Damit weitet sich das vor wenigen Tagen bekanntgewordene Leck bei der radikal-islamischen Extremistenmiliz massiv aus. Die Informationen seien Sky News von einem enttäuschten ehemaligen IS-Anhänger zugespielt worden, teilte der britische Nachrichtensender mit.

23 Fragen an den Kämpfer

In den Bögen, die Kämpfer vor einer Aufnahme in den "Islamischen Staat" ausfüllen müssen, sind unter anderem Namen, Adressen, Telefonnummern und Angaben zur Familie enthalten. Insgesamt müssen die Anwärter 23 Fragen beantworten, wie auf einigen der von dem Sender veröffentlichten Bögen zu sehen ist. Unter den übermittelten Namen seien auch die von bislang unbekannten Dschihadisten unter anderem aus Nordeuropa, den USA und Kanada, heißt es bei Sky News weiter.

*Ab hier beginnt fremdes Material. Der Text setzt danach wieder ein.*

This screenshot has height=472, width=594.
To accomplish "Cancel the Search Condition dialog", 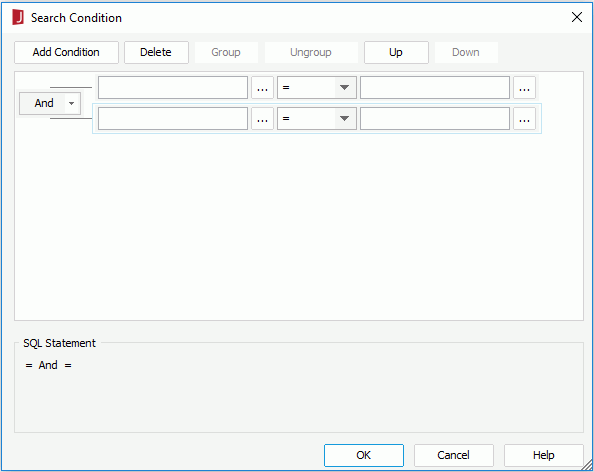I will (x=453, y=455).
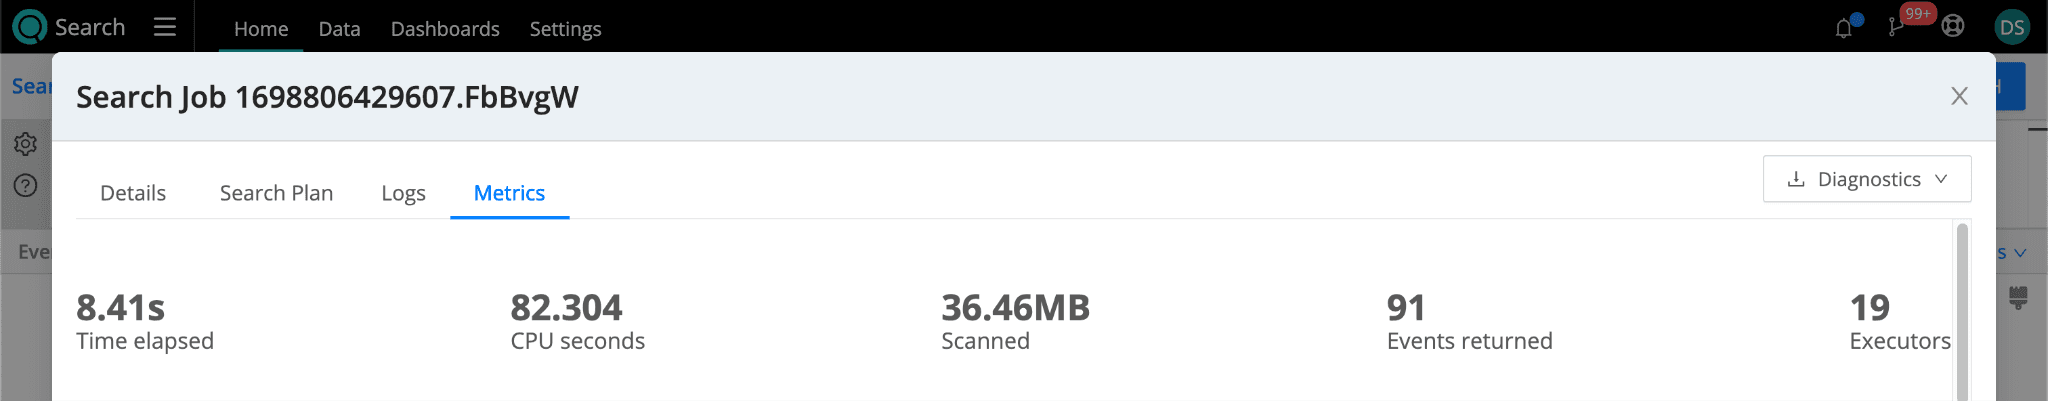Switch to the Details tab
This screenshot has width=2048, height=401.
(133, 193)
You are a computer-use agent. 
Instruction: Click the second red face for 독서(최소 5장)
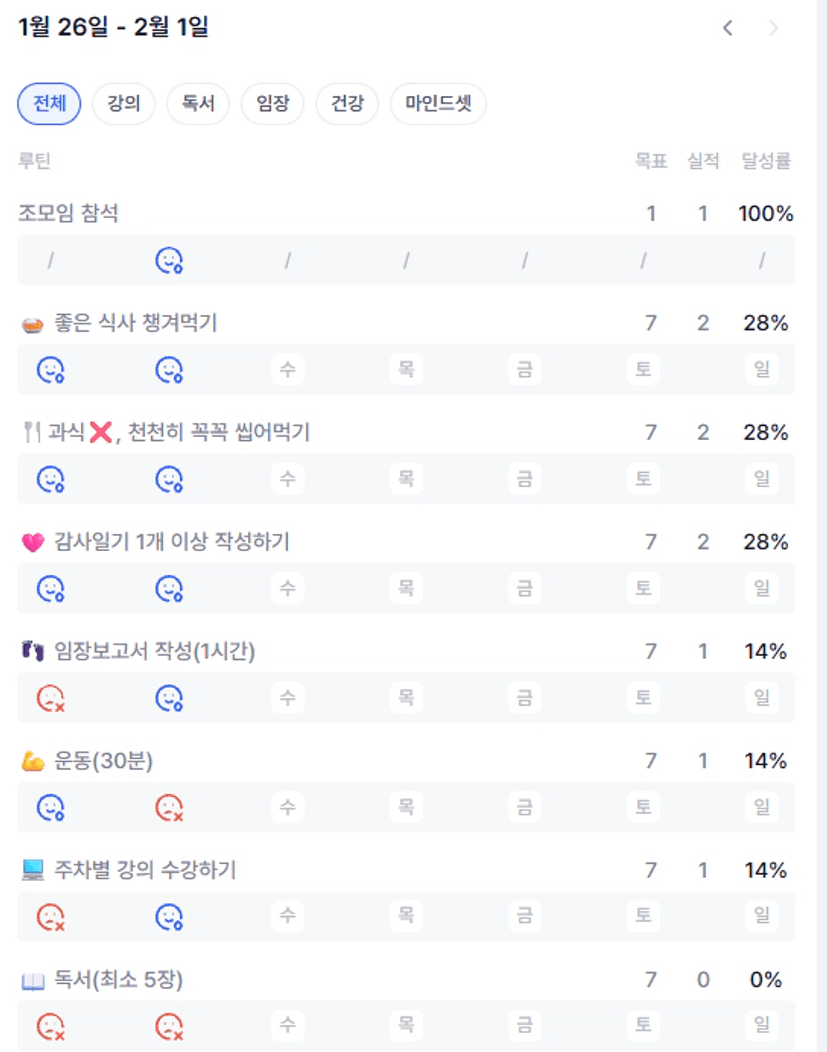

IS-Sicherheitsabteilung soll bestohlen worden sein

Dies alles soll dem Chef der internen Sicherheitsabteilung des IS von einem ehemaligen Kämpfer gestohlen worden sein, der sich mittlerweile der vom Westen unterstützten Oppositionsgruppe Freie Syrische Armee angeschlossen habe. Vor wenigen Tagen hatte das Bundeskriminalamt (BKA) bestätigt, dass deutschen Medien zugespielte Daten über IS-Unterstützer in Deutschland als authentisch eingestuft würden. Diese sind offenbar Teil der größeren Datei, die Sky News erhalten hat.